Imaginons le nombre incroyable de passages de professionnels dans une journée : infirmier, kinésithérapeute, aide-soignant(e), médecin, psychologue, AMP, cadre de santé… Supporterions-nous ce scénario chaque jour durant des mois, voire des années ? Cela doit nous amener à une vigilance extrême sur ce respect de l’espace privé. Plus les professionnels qui interviennent auprès des personnes âgées dépendantes sont nombreux, plus le vécu d’intrusion de celles-ci est présent.
Le respect de l’intimité est un droit que souligne l’article 9 du Code civil
L’intimité est un espace consacré par excellence aux rapports que la personne entretient avec son corps et son « esprit ». Elle est éminemment personnelle. Le caractère subjectif de l’intimité rend son approche complexe et délicate. Les impératifs de la vie en collectivité viennent mettre à l’épreuve le besoin du respect de l’intimité de la personne âgée dépendante.
Si l’on s’attache aux aspects corporels de l’intimité, nous devons alors être attentifs aux questions liées aux soins mais aussi à celles liées à l’affectivité et à la sexualité. Pour ce qui est des soins (dont la toilette fait partie), la dépendance oblige les professionnels à « accéder » au corps des personnes âgées. Au même titre qu’il est attendu de demander l’autorisation d’entrer dans un espace privé, il doit en être de même pour entrer en contact avec un corps qui n’est pas le sien. Une parole, un geste permettent de s’assurer du consentement de la personne quant à l’acceptation du soin, du contact. Le temps de la toilette est particulièrement sensible.
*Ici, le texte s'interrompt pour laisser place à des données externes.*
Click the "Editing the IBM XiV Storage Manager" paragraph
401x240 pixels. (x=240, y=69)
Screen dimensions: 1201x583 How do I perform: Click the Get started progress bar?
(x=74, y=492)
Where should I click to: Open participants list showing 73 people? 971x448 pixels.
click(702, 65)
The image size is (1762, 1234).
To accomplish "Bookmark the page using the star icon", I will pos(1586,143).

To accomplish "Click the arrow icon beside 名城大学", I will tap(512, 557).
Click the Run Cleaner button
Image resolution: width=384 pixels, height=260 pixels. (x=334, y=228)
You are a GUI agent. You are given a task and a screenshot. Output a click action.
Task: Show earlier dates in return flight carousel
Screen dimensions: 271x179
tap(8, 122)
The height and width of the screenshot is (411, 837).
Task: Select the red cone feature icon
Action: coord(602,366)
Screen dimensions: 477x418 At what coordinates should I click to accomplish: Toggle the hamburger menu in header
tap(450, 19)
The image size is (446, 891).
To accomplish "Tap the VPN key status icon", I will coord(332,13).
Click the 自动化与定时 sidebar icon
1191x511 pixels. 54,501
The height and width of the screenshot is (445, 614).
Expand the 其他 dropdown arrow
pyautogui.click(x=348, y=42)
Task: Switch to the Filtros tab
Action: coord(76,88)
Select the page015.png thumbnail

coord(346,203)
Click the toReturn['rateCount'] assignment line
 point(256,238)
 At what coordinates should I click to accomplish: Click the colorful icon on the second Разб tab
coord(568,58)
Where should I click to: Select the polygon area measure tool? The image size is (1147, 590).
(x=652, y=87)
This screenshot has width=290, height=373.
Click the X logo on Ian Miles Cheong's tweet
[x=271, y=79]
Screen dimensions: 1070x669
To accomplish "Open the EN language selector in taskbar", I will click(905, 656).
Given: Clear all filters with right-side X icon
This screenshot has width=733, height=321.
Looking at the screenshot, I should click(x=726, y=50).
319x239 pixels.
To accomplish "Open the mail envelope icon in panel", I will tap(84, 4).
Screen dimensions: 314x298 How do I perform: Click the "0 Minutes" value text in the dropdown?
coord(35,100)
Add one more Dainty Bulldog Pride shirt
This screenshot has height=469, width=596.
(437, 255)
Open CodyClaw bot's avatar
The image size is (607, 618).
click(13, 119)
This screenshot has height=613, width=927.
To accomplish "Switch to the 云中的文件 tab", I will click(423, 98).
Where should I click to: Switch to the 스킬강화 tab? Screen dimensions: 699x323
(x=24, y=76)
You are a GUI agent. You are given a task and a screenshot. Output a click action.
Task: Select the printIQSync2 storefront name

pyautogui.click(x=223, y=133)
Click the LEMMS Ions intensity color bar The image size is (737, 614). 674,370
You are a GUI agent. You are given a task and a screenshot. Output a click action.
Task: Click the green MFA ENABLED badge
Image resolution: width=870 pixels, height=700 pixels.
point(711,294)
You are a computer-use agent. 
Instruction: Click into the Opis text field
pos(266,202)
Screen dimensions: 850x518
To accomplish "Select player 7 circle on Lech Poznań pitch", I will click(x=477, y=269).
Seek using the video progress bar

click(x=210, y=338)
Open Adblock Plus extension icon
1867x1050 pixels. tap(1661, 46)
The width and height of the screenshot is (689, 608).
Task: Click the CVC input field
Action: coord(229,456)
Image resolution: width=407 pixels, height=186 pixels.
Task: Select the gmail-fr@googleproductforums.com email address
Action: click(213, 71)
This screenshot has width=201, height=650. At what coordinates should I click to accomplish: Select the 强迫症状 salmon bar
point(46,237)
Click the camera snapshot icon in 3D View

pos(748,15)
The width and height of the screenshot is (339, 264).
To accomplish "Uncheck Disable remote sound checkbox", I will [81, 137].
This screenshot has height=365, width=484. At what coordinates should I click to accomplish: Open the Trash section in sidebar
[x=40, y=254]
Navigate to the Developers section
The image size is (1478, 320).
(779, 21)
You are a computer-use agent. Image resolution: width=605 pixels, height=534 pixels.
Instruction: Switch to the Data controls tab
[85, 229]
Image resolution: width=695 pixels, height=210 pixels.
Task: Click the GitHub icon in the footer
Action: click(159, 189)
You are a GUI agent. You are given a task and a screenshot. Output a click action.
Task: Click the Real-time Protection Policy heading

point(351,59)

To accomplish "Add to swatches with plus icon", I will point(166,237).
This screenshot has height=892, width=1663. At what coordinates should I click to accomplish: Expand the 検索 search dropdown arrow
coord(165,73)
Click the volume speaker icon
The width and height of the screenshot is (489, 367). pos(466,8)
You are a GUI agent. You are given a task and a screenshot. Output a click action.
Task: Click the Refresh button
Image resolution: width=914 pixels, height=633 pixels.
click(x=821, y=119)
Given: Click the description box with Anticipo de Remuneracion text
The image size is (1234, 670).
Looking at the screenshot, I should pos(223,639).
La nudité, le sentiment d’être exposé au regard d’autrui peut fragiliser la personne dépendante et peut également générer des réactions ou comportements « dits » agressifs, violents ou d’opposition. Celui ou celle qui a déjà fait l’expérience de voir confier sa toilette à un « autre » sait combien ce moment peut être difficile à vivre.
La question de la sexualité est également à rendre visible dans l’institution. Elle vient « chatouiller » chacun de nous dans son système de valeur. Comment les équipes sont-elles préparées à gérer cette question ? Tomber amoureux, vivre sa sexualité (même en institution) est un des droits fondamentaux de chaque être humain. Les mentalités évoluent favorablement depuis quelques années sur ce sujet. Les obligations en termes de bientraitance oblige les équipes à se questionner sur ces questions et permettent des passerelles avec les familles qui, admettons-le, ont aussi parfois du mal avec ces sujets.
Les personnes âgées dépendantes manifestent souvent leur exaspération d’être infantilisées et d’être perçues comme « dépendantes » avant d’être reconnues en tant que « Sujets ». Le système d’accompagnement de la dépendance met à mal ce droit au respect de la vie privée et de l’intimité du fait de la collectivité et de la médicalisation grandissante au sein des Ehpad. A chacun de nous, familles et professionnels, d’être vigilants dans nos approches et pratiques au quotidien. Gardons à l’esprit que le respect de ce droit est un élément essentiel au bien-être de nos aînés.